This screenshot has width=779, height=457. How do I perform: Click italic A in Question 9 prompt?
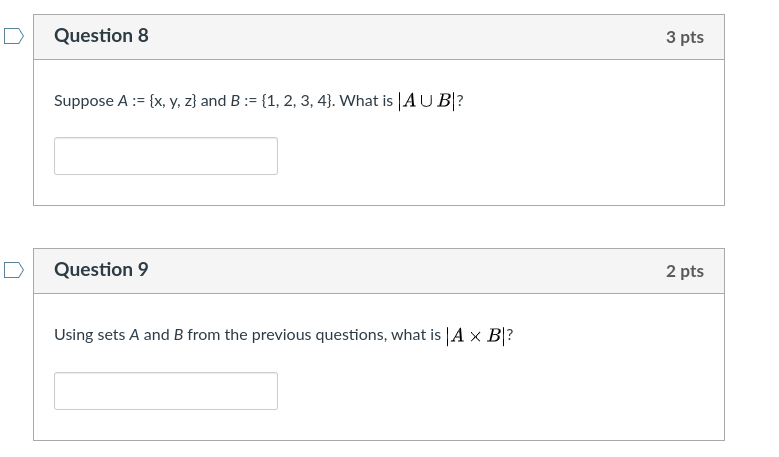click(x=134, y=335)
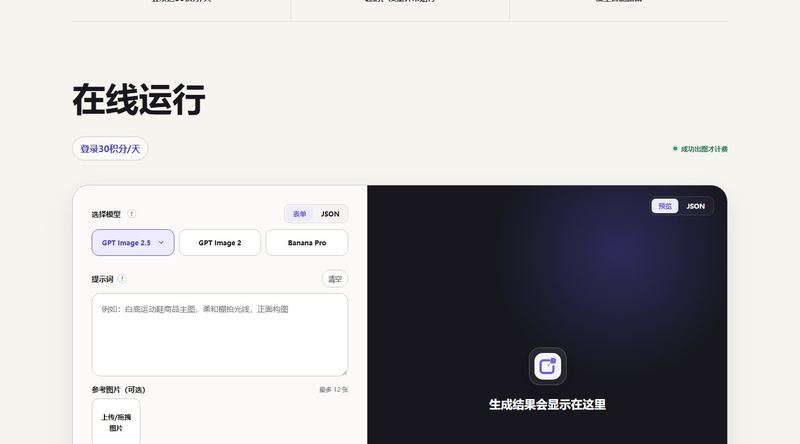Expand the GPT Image 2.5 chevron

tap(161, 242)
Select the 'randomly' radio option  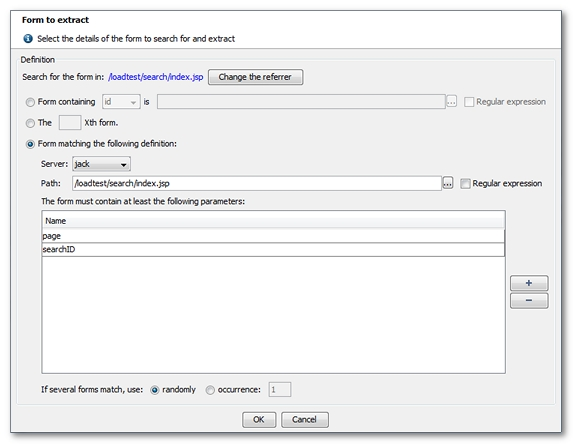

---

Task details: Without the pictures, write out the whole listing above exactly as it appears.

Answer section:
This screenshot has width=779, height=457. How do I perform: Click italic A in Question 9 prompt?
click(x=134, y=335)
Expand the GPT Image 2.5 chevron

tap(161, 242)
Select the 'randomly' radio option  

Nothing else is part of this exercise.